Keywords

1 Introduction

Colorectal cancer is the third most common form of cancer worldwide and the fourth most common cause of death from cancer. [1] Currently, the gold standard colon cancer diagnosis is manual histopathological assessment of tissue structures within biopsies or tissue samples. Whole slide image (WSI) hematoxylin and eosin (H&E) stains allow pathologists to assess the tissue structures to detect cancer tissue and either perform a diagnosis or determine if special stains has to be used for further diagnosis. This is a high volume and subjective task and subject to inter- and intra-observer variation in the diagnosis which may lead to suboptimal treatment of the patient. [2] Digitization of WSI H&E stains has led to development of algorithms to aid pathologists in reducing workload and inter- and intra-observer variation in the diagnostic work flow. Automatic cancer detection within WSI H&E stains can be used as first step for an automated analysis of WSI H&E stains e.g. for prescreening of slides to detect regions with cancer tissue and discard slides with obvious benign tissue for further analysis. However, WSI H&E stains can contain many different benign and malignant tissue structures with different appearances, which can complicate development of automated cancer detection algorithms. Some benign tissue structures appear very dissimilar to cancer tissue and can be easy to classify while others more closely resembles cancer tissue e.g. mucosa tissue in colon. This may be illustrated by extracting features from manual tissue annotations of representative colon tissue structures and be used to take into consideration during algorithm development. Additionally, accurate tissue classification between representative tissue structures may be used e.g. to determine degree of tumor infiltration and tumor tissue composition within the WSI H&E stains as cancer tissue can consist of different sub-tissue structures e.g. necrosis.

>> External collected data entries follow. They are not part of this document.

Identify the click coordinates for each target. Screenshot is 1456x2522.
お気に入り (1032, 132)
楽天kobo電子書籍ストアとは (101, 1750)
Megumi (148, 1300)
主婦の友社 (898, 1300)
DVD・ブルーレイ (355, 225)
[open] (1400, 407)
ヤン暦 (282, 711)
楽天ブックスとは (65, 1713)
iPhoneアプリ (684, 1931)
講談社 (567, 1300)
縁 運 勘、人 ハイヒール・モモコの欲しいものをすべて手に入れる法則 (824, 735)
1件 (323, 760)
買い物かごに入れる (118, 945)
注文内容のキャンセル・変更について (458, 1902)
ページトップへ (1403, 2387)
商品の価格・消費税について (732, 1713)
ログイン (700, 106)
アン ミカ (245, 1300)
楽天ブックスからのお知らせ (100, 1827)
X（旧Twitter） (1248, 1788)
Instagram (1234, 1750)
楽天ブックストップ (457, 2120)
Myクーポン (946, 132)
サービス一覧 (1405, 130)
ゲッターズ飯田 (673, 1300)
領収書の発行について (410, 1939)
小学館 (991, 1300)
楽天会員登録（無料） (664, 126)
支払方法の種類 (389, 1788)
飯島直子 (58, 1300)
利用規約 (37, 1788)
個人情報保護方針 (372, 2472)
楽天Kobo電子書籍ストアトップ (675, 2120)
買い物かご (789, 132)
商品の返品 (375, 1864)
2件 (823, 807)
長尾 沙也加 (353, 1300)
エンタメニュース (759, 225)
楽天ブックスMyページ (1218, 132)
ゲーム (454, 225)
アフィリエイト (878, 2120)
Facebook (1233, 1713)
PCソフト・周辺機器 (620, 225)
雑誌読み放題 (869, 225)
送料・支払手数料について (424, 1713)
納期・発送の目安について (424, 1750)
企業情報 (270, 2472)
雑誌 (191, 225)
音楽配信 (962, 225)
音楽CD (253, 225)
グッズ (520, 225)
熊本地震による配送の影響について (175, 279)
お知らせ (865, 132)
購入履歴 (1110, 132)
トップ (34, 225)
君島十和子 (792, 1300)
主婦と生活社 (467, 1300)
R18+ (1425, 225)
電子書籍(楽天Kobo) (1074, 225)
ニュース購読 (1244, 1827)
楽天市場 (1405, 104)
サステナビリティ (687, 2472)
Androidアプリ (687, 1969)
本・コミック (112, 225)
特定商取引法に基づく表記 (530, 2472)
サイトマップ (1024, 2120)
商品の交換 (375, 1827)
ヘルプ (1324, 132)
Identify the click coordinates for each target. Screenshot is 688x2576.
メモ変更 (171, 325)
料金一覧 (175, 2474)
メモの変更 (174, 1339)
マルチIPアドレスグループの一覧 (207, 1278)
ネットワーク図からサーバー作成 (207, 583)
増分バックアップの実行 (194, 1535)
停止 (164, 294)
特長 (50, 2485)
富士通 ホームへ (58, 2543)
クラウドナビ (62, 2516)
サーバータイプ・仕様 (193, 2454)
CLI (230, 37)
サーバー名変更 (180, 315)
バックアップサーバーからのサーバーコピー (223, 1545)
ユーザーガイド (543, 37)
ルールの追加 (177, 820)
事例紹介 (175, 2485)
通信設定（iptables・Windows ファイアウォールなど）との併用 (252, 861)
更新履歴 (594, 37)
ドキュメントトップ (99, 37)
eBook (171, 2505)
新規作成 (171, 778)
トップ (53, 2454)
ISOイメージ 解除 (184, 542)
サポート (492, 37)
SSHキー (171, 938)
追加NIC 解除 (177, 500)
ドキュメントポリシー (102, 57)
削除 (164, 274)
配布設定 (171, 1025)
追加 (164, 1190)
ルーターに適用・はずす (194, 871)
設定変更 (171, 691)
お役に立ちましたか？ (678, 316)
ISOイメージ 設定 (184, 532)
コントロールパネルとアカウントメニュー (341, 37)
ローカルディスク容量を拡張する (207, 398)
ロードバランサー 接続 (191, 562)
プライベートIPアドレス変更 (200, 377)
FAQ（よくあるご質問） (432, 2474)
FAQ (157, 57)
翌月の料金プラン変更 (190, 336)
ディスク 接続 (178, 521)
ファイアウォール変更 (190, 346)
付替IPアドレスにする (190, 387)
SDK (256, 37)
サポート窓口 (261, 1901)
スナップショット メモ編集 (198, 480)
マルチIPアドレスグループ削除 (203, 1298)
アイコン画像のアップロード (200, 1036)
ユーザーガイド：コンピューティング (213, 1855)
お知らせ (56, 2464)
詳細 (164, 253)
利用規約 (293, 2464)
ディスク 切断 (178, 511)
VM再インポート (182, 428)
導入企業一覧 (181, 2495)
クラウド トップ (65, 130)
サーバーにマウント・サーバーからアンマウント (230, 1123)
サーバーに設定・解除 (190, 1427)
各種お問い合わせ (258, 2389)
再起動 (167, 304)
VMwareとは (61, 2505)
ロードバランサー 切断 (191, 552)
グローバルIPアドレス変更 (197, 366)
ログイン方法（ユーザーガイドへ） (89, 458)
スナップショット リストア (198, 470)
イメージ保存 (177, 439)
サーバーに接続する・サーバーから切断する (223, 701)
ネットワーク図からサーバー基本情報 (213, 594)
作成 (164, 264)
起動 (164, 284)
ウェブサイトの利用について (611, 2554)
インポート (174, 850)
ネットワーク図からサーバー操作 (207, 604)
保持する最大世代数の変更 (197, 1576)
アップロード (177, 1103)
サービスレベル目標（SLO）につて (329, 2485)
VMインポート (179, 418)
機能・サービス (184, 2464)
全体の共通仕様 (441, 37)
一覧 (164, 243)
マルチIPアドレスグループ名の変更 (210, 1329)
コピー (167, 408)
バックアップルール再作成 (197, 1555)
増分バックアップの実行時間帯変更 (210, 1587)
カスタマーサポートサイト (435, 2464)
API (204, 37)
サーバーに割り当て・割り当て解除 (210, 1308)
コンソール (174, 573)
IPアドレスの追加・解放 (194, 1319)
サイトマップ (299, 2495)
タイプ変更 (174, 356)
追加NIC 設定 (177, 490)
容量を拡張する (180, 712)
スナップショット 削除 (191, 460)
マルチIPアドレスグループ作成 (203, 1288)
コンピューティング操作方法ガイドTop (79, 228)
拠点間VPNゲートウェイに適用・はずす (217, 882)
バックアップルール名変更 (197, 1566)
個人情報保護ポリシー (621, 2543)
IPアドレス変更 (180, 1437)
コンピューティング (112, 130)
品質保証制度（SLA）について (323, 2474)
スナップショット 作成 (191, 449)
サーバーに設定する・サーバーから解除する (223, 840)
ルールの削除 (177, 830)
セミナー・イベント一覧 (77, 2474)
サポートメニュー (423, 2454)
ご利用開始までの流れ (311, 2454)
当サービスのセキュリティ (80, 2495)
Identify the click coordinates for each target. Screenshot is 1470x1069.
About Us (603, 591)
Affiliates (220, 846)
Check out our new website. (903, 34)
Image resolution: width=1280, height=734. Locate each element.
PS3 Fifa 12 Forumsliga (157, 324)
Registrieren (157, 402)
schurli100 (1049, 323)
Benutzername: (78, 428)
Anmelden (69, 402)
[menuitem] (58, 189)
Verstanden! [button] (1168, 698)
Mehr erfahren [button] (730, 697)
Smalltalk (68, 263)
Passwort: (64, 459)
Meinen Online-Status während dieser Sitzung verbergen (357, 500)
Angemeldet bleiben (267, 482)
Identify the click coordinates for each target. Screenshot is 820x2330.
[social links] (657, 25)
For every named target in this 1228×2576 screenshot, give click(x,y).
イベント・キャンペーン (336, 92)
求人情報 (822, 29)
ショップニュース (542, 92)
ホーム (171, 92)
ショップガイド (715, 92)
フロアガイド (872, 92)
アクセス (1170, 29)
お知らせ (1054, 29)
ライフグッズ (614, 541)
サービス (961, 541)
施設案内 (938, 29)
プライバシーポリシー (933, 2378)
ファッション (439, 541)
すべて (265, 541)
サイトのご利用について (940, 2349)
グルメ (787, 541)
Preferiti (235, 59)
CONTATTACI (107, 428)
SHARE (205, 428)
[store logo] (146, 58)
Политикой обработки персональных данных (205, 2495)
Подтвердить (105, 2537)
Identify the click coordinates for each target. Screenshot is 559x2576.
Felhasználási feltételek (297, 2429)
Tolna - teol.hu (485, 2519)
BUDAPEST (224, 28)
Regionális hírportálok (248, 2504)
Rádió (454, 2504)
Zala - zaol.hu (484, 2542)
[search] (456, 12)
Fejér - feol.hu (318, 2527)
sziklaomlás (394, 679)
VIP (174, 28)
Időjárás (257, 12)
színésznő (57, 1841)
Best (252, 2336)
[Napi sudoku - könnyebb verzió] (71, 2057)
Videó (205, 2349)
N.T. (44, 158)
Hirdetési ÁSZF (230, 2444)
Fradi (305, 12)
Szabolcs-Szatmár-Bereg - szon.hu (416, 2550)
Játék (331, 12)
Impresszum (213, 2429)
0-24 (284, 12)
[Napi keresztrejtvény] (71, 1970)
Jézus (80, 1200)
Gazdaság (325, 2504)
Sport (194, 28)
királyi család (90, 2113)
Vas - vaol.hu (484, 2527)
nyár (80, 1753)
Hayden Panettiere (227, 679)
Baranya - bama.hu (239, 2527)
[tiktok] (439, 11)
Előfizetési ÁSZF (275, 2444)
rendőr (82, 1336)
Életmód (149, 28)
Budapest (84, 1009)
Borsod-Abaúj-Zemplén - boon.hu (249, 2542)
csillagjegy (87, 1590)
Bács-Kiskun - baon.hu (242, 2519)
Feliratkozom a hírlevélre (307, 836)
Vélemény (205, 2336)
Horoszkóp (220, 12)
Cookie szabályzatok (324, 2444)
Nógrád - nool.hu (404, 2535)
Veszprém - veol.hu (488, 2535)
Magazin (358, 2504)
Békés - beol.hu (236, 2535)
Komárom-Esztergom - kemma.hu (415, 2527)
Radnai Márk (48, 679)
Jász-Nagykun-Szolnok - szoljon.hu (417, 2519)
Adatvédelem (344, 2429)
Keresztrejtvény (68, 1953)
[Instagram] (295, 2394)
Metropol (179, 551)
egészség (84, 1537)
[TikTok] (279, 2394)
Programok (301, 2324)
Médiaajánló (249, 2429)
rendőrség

Currently, patch based methods are popular to characterize the appearance of tissue structures and has been used to extract both gray level [6] and color based texture and intensity features for tissue classification. [3,4,5,6,7,8,9] Kather et al. [6] proposed a patch based multi class classification framework to discriminate between eight colon tissue types to determine tumor composition in colorectal cancer using texture features. The study showed promising results reporting a 87.4% classification accuracy between the eight tissue structures. However, no color information was exploited in the study and it was only applied on a limited data set of 10 independent H&E stains. However, many studies has proven that color features are useful for tissue classification in H&E stains. [3,4,5,6,7,8,9] However, the studies has only extracted features from one or two color representations even though many color transformations exists each which may provide unique information useful for tissue classification. Therefore, it would be interesting to assess classification performance when utilizing all the color information available in the images.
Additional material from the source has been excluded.